Schizophrenia (SCZ) is a complex psychiatric disorder affecting approximately 1% of the world’s population. It is associated with numerous genetic risk factors spanning the entire frequency spectrum. Among these are ultra-rare variants, which generally exhibit large effect sizes and thus, can be leveraged to understand the yet only incompletely understood pathophysiology of this condition.
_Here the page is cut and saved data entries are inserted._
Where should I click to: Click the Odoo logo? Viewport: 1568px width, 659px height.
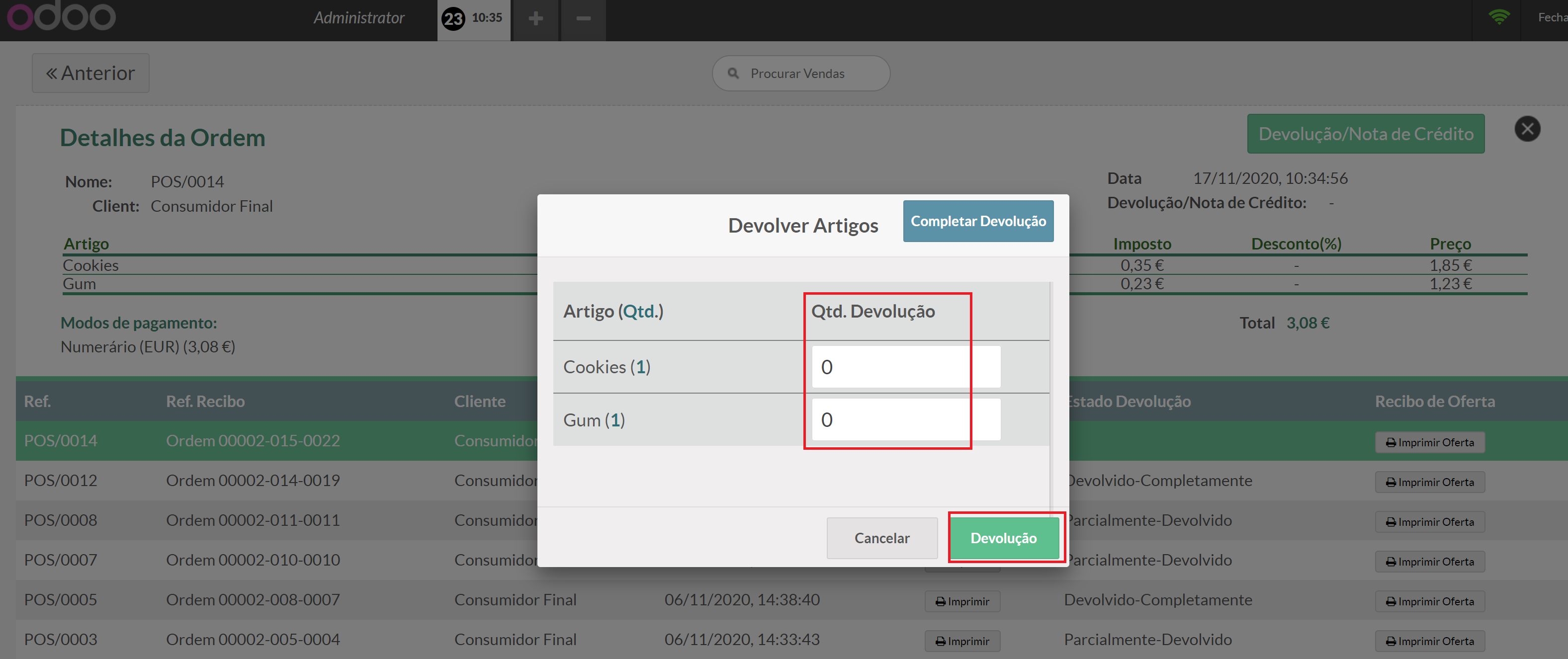tap(61, 16)
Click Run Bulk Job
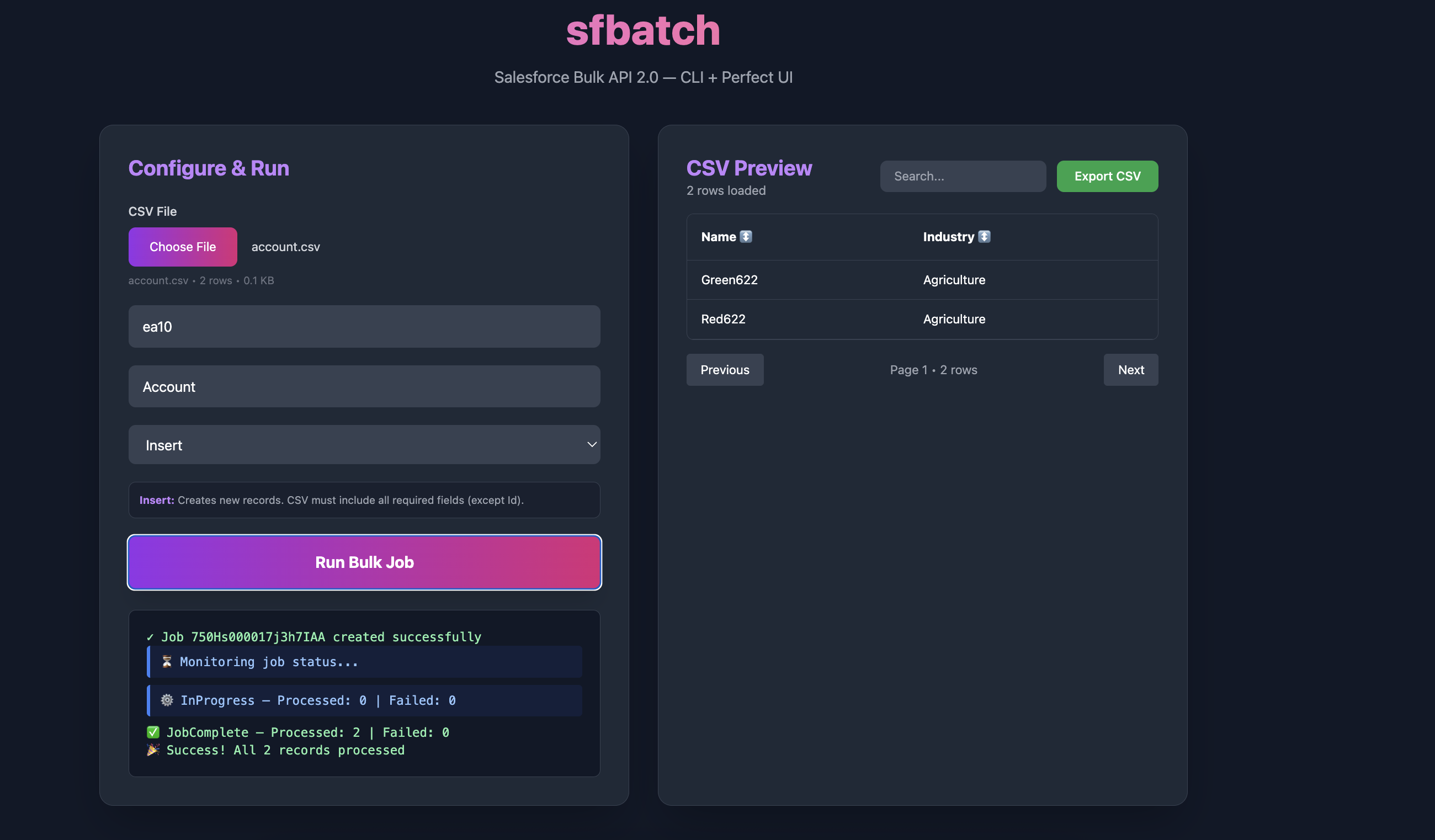Screen dimensions: 1435x840 pos(364,562)
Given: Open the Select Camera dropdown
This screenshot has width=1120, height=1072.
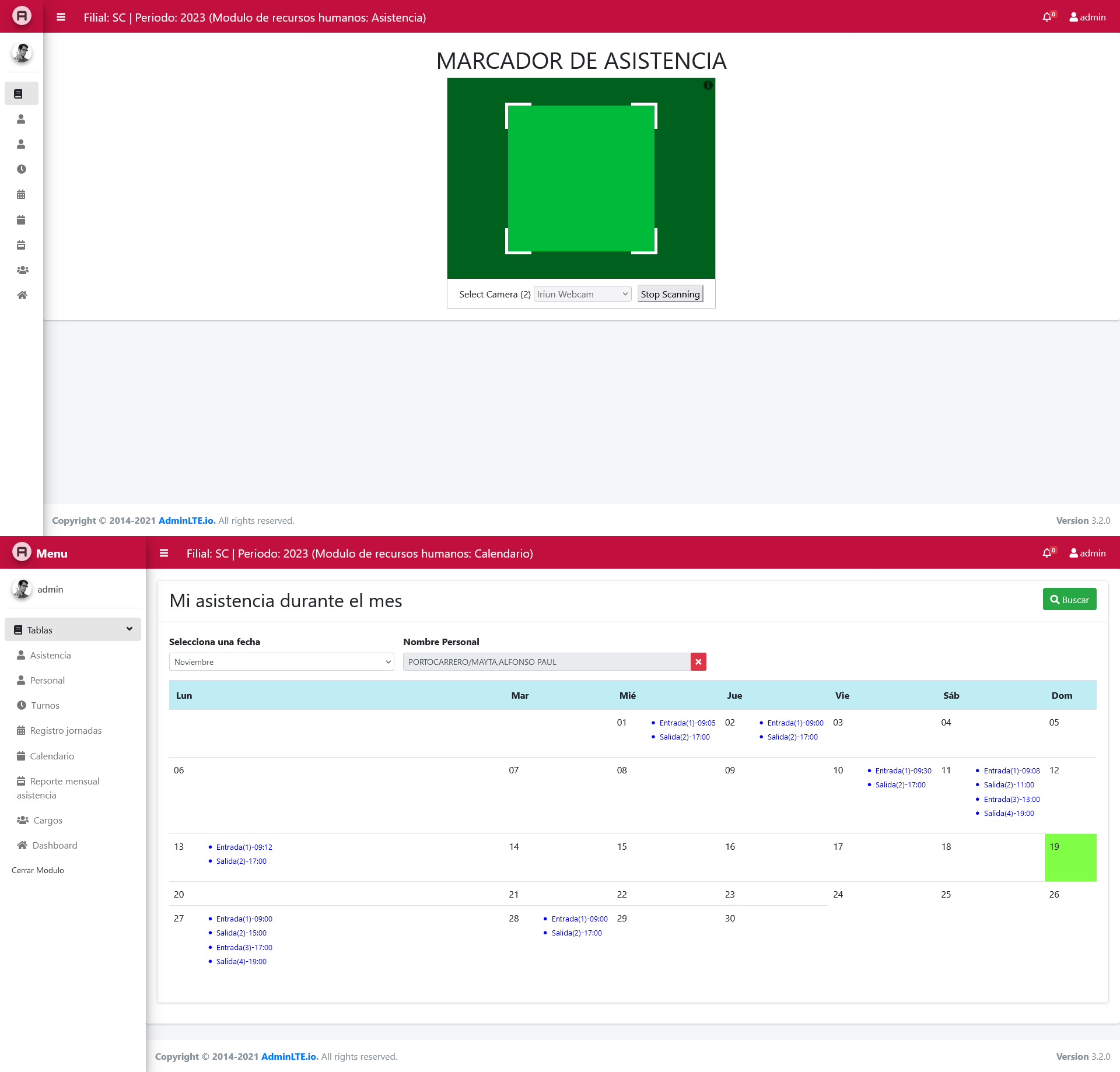Looking at the screenshot, I should point(582,294).
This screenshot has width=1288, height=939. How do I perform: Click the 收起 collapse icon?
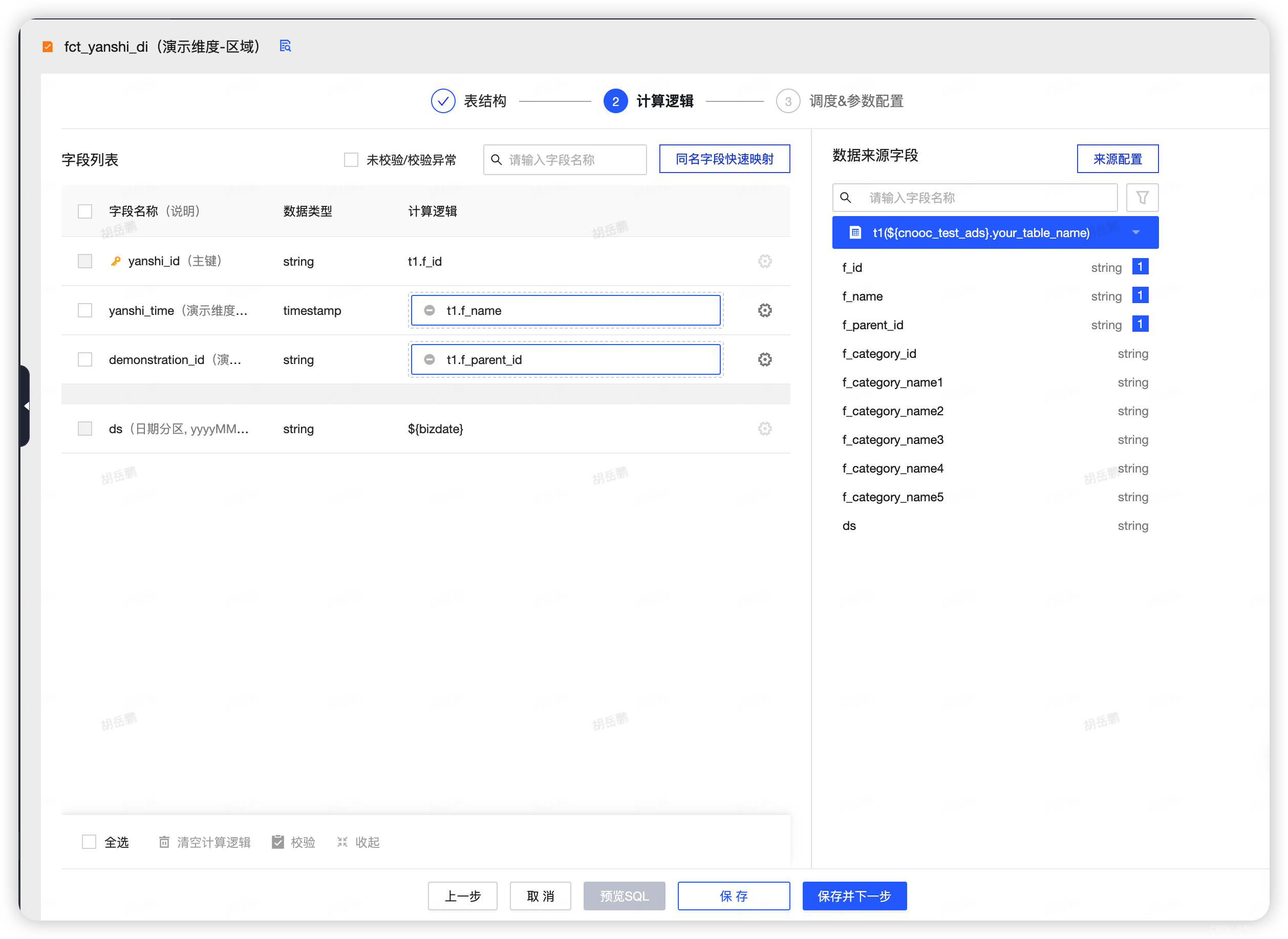(x=342, y=842)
To bridge the gap between variant identification and functional annotation, we leveraged dual guide RNA CRISPR knockout screens in iPSC-derived excitatory neurons to elucidate the functional consequences of sixteen genes, associated with heightened SCZ risk from a whole exome sequencing-based rare variant association study (Singh T et al, Nature, 2022). Sixteen genes with an exome-wide significant enrichment of predicted loss-of-function SCZ variants were systematically targeted using a lentiviral CRISPR-Cas9 system, employing dual guide RNAs and three independent approaches per gene to achieve precise and robust knockouts in a pooled format. Pooled CRISPR-Cas9 libraries targeting all genes of interest were used to infect iPSCs (KOLF 2.1S) that were subsequently differentiated into glutamatergic iNeurons. Single-cell RNA sequencing (scRNAseq) was performed on the 10x Genomics plus Illumina platform.  In a pilot screen, transcriptomic profiles were obtained for a total of 3000 cells, with 35 to 370 single-cell transcriptomes available per single-gene knock-out. SynGo analysis showed alterations in both pre- and post-synaptic compartments. Context-dependent analyses are currently ongoing. By conducting high-throughput CRISPR screens, we add a first layer of function annotation in order to unravel the intricate genetic architecture of schizophrenia and its impact on critical cellular pathways.